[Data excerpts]
*** Block opens ***

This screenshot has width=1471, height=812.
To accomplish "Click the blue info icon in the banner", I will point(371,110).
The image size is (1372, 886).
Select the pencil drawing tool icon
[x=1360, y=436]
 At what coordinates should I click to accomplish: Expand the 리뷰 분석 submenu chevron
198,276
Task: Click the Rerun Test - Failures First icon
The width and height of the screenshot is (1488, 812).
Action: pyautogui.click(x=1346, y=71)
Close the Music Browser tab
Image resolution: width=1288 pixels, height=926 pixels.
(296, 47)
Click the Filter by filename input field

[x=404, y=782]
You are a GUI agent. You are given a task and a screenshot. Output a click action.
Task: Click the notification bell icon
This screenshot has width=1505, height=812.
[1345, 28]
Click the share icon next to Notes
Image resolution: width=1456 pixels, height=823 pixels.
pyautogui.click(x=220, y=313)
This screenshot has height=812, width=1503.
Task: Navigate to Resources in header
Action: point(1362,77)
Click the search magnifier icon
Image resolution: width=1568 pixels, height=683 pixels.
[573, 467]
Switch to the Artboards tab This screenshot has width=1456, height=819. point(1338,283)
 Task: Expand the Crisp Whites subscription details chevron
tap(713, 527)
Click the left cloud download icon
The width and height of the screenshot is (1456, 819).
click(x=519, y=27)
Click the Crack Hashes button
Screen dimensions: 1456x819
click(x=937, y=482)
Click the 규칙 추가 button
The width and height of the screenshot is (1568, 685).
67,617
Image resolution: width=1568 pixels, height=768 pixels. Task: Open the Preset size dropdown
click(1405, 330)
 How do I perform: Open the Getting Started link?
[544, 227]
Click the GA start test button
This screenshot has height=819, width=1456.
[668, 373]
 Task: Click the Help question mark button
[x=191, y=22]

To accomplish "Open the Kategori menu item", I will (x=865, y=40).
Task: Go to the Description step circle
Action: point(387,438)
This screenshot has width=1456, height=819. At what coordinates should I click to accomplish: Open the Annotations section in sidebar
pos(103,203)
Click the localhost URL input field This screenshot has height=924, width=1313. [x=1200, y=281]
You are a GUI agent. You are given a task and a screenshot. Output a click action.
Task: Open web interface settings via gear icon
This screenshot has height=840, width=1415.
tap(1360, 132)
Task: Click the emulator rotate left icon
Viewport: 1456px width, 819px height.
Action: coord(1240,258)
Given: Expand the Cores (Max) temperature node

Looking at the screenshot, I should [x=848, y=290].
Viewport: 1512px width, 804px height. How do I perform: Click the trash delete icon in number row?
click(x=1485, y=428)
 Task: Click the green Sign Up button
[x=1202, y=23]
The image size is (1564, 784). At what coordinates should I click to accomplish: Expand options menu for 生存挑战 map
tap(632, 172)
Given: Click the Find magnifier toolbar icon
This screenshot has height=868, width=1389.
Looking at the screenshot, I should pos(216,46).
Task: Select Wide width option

*** Block closes ***

What is being asked =>
The answer must be one number, the count of lines above that hold the word "magnifier".

Solution to the problem =>
2